Like most of us, I entered October of 1962 blissfully unaware of the crisis confronting our nation — until the summons came from the White House. They sent a long black car for me, with a beautiful mushy pear in the back seat. In a few hours, I was hovering in the Oval Office.     

“Look at this,” the vigorous young President said, laying out a series of aerial photographs on his desk. “These are secret Soviet missile installations in Cuba. They’re aimed at us.”     

I looked over the photos, then turned to face him. He needed my counsel, and he needed it now.

“Call Khrushchev’s bluff,” I said. “Get him on the hot line. Tell him you know all about this. Have Stevenson confront their ambassador at the U.N. Then find a big bunch of grapes. Threaten to drop them on Cuba, but save some for me.”    

Kennedy looked at me, his primitive, single-faceted eyes filling with gratitude and resolve. “Except for the thing about the grapes, you’re right,” he said. “Thank you.”      

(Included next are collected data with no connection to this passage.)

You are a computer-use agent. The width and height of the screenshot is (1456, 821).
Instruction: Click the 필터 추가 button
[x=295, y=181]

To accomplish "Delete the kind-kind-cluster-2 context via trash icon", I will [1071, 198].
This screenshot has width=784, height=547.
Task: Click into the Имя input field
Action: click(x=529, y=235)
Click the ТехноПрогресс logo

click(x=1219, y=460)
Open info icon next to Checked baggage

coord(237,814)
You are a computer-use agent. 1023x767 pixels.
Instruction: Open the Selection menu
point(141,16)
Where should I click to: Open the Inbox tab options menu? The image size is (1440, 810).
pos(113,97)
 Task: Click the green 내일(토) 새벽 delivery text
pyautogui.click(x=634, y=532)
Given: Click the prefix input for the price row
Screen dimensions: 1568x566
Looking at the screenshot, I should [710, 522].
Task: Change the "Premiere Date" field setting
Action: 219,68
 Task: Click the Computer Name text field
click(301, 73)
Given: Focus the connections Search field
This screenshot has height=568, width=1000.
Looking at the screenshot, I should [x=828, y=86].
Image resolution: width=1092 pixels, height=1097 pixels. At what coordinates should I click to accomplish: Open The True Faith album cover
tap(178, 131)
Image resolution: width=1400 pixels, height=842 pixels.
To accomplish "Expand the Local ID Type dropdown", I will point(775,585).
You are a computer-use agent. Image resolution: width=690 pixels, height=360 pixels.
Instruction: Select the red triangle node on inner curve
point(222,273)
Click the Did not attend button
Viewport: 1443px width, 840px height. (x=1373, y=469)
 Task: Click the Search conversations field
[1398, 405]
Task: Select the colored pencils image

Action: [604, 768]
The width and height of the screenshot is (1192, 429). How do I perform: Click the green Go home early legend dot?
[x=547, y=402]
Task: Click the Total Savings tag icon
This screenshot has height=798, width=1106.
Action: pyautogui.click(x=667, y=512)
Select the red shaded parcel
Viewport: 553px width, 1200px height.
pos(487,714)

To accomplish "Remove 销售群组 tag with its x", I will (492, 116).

He asked me to stay for dinner — just himself, Jackie, Oleg Cassini, Robert Frost and a really good leftover compote at the end — but I had to get back to New York, because Bud Powell was sitting in with my combo at the Five Spot that night.

And it was a night to remember, now that I can. On the third chorus of “Cherokee,” Sonny Rollins made a harmonic breakthrough that laid one of the crucial cornerstones of bebop. He always credited what I was doing on vibes as the inspiration, and sent me a lovely Thanksgiving basket from Harry and David every Christmas for years. But it was collaboration — let’s leave it at that.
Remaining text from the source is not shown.